Il caso dell’infermiera di Prato
Nel marzo del 2019, un ragazzo di appena 13 anni racconta ai genitori di avere una relazione con la sua insegnante, operatrice socio-sanitaria, che il pomeriggio impartiva lui lezioni di inglese. Dopo il racconto, i genitori hanno immediatamente sporto denuncia, dando inizio alle indagini. Gli inquirenti hanno raccolto informazioni, testimonianze ed elementi consistenti, come le chat trovate sui telefoni del ragazzo e dell’insegnante. Lo scambio di messaggi, dal contenuto inequivocabile, si è presto concretizzato in una prova schiacciante per la procura di Prato.
La relazione andava avanti dal 2017. Nel 2018 la donna, sposata e con un figlio, aveva avuto un secondo figlio che a seguito del test del Dna, si è scoperto non essere del marito, ma del 13enne. Il marito della donna avrebbe tentato di attribuirsi la paternità del figlio, motivo per cui è stato imputato nel procedimento penale.
La donna è stata condannata lo scorso giugno a sei anni e sei mesi per atti sessuali e violenza sessuale per induzione su minore, mentre il marito è stato condannato a un anno e otto mesi di reclusione per alterazione di stato civile.
Ciò che colpisce di questa vicenda non è solamente l’atto ignobile di aver abusato di un minore, ma anche l’impatto di genere. Per raccontare la tragedia, nessuno ha inizialmente usato il termine “pedofilia”. Si sono invece sprecate riflessioni empatiche su “amore” e “atti sessuali consensuali”, ad ulteriore riprova che nella nostra cultura la donna è prima di tutto madre. È quindi necessario porre attenzione al fenomeno della pedofilia femminile, che non è in alcun modo meno letale e meno pericolosa di quella maschile.

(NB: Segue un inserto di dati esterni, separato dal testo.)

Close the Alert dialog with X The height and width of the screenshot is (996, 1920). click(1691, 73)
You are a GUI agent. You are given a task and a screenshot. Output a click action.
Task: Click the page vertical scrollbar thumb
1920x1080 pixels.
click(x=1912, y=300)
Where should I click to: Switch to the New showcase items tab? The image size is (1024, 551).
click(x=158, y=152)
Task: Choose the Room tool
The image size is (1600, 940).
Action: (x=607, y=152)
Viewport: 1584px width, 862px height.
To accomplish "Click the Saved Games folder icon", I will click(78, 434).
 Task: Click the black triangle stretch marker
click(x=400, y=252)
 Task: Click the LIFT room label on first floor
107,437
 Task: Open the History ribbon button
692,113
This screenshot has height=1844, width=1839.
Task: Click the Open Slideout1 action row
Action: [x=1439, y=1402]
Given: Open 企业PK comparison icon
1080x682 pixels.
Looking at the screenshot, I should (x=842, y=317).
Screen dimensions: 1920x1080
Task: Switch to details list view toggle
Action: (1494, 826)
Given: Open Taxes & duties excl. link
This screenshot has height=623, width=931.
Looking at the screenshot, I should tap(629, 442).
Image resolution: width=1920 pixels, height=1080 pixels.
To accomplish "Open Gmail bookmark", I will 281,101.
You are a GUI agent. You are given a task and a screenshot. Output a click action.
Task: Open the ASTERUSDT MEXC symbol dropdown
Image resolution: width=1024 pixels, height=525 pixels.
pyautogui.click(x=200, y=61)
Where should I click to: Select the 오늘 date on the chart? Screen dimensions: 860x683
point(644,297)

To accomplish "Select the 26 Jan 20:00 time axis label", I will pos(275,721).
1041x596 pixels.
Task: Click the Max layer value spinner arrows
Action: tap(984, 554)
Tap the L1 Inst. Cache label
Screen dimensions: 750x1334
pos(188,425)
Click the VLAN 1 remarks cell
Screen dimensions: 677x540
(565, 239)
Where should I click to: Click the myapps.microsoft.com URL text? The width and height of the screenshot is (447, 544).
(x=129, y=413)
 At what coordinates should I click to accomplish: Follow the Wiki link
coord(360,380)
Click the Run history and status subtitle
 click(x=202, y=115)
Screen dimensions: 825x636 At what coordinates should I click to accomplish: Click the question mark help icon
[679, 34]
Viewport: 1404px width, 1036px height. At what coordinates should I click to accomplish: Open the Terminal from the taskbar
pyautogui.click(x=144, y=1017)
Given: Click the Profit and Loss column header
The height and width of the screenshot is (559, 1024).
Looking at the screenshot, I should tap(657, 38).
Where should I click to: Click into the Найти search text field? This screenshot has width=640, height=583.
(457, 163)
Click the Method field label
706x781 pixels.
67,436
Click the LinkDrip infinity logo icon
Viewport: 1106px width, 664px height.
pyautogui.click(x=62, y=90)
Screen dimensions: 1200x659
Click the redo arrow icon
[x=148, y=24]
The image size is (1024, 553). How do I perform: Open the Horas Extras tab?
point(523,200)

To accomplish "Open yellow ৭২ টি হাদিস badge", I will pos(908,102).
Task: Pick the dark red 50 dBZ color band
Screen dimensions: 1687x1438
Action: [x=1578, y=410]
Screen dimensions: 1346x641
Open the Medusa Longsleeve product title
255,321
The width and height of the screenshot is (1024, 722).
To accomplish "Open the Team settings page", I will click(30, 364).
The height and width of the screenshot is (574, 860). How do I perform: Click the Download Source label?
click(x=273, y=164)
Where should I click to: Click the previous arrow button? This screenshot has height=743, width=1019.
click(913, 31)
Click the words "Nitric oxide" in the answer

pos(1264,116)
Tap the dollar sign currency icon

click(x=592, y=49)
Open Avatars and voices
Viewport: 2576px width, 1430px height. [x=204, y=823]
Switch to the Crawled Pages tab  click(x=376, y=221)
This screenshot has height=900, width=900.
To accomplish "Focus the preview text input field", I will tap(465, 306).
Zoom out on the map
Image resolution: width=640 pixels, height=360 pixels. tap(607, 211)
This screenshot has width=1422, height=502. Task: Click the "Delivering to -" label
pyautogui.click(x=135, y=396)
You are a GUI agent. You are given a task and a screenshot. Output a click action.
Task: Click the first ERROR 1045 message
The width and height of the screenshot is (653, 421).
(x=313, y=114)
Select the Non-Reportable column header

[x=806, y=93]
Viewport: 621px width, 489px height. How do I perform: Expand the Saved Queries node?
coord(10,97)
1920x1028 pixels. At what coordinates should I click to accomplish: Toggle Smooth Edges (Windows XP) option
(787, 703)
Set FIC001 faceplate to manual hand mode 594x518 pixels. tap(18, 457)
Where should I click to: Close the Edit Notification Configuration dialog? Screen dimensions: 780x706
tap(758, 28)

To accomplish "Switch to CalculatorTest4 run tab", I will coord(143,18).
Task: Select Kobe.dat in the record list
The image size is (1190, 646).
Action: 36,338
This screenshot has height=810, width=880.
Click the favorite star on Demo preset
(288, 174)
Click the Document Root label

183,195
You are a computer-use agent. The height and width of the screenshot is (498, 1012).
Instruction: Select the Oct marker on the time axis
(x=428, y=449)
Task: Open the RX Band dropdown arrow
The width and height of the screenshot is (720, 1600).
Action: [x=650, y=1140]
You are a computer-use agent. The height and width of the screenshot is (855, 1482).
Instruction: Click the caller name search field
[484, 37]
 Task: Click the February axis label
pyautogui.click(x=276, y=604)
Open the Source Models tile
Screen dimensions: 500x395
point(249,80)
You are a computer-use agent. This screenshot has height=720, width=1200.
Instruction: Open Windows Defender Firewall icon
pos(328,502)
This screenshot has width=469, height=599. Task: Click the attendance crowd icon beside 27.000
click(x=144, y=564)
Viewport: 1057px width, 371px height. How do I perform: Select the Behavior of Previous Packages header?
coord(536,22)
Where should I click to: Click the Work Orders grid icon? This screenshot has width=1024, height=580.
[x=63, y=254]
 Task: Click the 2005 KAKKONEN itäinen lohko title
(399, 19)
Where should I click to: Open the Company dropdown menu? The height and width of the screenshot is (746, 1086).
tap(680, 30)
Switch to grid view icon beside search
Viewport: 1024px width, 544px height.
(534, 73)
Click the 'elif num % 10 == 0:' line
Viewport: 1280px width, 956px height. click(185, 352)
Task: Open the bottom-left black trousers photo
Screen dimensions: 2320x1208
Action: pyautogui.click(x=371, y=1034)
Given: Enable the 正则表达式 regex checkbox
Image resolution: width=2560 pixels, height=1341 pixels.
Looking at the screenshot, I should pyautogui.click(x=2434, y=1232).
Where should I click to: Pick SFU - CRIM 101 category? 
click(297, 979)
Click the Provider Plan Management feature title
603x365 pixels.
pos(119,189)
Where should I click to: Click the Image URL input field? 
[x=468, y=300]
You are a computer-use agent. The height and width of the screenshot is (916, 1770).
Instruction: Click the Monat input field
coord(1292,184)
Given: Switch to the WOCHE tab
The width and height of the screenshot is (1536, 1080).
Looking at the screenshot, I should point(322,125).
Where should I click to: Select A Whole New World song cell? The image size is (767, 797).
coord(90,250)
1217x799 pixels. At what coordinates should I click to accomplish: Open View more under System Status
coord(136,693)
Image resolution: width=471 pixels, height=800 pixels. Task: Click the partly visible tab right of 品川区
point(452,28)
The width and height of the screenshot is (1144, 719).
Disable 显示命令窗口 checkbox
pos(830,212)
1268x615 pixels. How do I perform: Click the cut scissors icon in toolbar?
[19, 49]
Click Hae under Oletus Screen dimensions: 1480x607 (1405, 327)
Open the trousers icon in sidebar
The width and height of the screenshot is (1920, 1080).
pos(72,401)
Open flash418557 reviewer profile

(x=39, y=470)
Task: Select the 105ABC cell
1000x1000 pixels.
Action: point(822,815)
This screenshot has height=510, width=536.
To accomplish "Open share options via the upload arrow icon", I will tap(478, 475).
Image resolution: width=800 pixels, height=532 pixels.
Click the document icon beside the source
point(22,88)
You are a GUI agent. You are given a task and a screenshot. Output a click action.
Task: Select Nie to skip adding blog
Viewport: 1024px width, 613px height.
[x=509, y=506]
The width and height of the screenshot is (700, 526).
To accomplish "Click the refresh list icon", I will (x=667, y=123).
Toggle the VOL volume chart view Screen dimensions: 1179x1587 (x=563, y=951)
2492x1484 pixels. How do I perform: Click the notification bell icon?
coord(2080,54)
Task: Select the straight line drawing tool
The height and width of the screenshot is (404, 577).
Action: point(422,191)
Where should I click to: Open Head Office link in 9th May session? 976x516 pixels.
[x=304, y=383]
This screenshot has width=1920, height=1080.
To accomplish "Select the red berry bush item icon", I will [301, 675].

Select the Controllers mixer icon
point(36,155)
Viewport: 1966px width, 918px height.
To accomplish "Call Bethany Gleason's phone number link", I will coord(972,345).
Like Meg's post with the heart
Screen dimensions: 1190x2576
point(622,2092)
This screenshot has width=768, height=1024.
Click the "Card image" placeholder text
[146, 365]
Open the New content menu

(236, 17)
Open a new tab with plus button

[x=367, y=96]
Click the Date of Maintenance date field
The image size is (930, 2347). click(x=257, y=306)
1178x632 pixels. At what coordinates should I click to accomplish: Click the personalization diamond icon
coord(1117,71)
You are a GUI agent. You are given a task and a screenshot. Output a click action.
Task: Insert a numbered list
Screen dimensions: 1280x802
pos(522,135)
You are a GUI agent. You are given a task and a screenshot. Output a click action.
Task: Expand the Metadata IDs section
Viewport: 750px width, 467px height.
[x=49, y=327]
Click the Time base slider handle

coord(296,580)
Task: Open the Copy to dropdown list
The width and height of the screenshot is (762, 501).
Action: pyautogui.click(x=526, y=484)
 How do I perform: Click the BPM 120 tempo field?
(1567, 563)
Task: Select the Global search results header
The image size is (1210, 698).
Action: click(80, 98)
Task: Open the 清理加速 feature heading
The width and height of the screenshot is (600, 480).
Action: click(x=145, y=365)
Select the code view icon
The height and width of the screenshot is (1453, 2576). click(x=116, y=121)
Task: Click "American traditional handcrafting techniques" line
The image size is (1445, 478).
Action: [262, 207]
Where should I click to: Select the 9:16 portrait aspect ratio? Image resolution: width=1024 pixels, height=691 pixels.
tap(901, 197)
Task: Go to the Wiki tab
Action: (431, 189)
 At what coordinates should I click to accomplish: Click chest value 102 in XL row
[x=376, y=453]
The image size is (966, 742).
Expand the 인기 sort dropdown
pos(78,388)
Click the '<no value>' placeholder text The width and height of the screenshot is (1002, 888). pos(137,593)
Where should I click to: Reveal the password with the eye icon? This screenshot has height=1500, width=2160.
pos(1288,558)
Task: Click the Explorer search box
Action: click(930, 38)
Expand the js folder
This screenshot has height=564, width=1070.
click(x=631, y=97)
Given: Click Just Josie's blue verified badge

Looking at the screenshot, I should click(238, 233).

Le conseguenze per il bambino o per la bambina sono devastanti, e possono trascinarsi per tutta la vita. La vittima potrebbe infatti sviluppare difficoltà nel vivere la sessualità, ricercare per tutta la vita donne più anziane o non riuscire ad avere relazioni stabili. Ancora, potrebbe cadere in depressione, avere problemi di ansia e disturbi del comportamento alimentare.